In some areas, the quality of the data is far from perfect.  Both the main University of Manchester (UoM) website and the Blackboard desktop service are not currently optimised in any way for the smaller screens of mobile and tablet devices, and this will put off such users from visiting these sites.  Since most staff are supplied with desktop machines for their work, and there are large clusters of desktop machines across the campus for students, this is likely to drive traffic toward using desktop machines.  Despite these limitations, the three different data sources help to build an approximate picture of the current mobile device landscape at the University of Manchester and can certainly act as a benchmark of the present to look back on in 6 or 12 months’ time.

Even with these considerations about data quality, the data suggest a number of interesting points.

  1. The Blackboard desktop service data shows that students are around five times more likely to access this service via a mobile or tablet device than staff members.  This fits in with expectations of typical student daily life, where they frequently need to move from location to location accessing services on the go.
  2. The UoM website data show that there are broadly similar numbers of users connecting with smartphones and tablets.  This reflects the trend revealed by UK data on visitors to major e-commerce sites [1].  Desktops dominate as the preferred device to browse the website, however.
  3. Within teaching and learning activities, the proportion of users with Apple iOS devices is around 80% compared to 20% for other devices, which are predominantly using the Android OS.  For the tablet device visitors to the UoM website, this was strongly dominated by users of iOS devices (Apple’s iPad and iPad mini).  However, the overall percentages of device popularity differ somewhat from the overall UK averages [3], which show a more even distribution between iOS and Android.
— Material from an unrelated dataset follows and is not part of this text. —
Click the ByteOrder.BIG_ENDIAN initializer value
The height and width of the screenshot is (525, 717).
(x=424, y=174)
Market expectations undoubtedly point to growing mobile device ownership [4, 5].  Within EPS eLearning, where we support staff in developing new teaching resources, we cannot afford to ignore mobile and tablet device users, nor to restrict our developments to one type of device or operating system.  This presents new challenges, in particular in cross-platform support and in catering for the growing number of current and future devices of different sizes.  It will require new technologies to be introduced and new skills to be learnt among the EPS eLearning team.  We will continue to monitor carefully the changing trends in our sector…

References

[1] The Consumer Experience 2013, Ofcom. http://stakeholders.ofcom.org.uk/market-data-research/market-data/consumer-experience-reports/consumer-experience/ [Last accessed 04/02/2014]
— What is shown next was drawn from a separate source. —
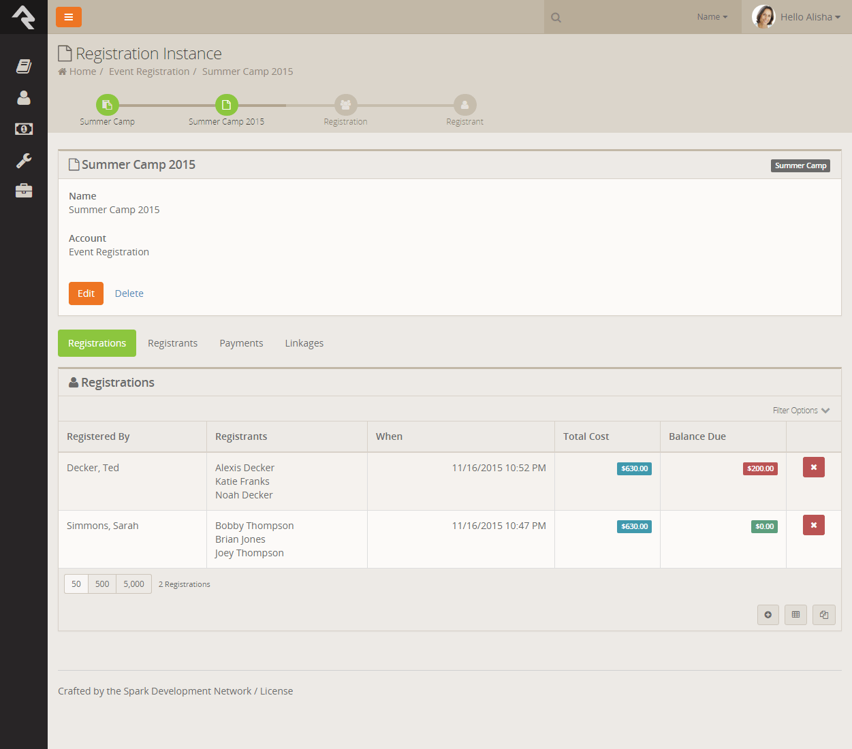
Task: Export registrations with the table grid icon
Action: pyautogui.click(x=795, y=615)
[2] Developer stats on Android platform distribution. http://developer.android.com/about/dashboards/index.html?utm_content=buffer7a7fe&utm_medium=social&utm_source=twitter.com&utm_campaign=buffer [Last accessed 05/02/2014]

[3] Android ends the year on top but Apple scores in key markets. http://www.kantarworldpanel.com/global/News/news-articles/Android-ends-the-year-on-top-but-Apple-scores-in-key-markets [Last accessed 06/02/2014]

[4] YouGov – Smartphone growth in the UK?. http://yougov.co.uk/news/2012/05/09/smartphone-growth-uk/ [Last accessed 06/02/2014]

[5] YouGov – Tablets to nearly double in 2013. http://yougov.co.uk/news/2012/09/11/tablets-nearly-double-2013/ [Last accessed 06/02/2014]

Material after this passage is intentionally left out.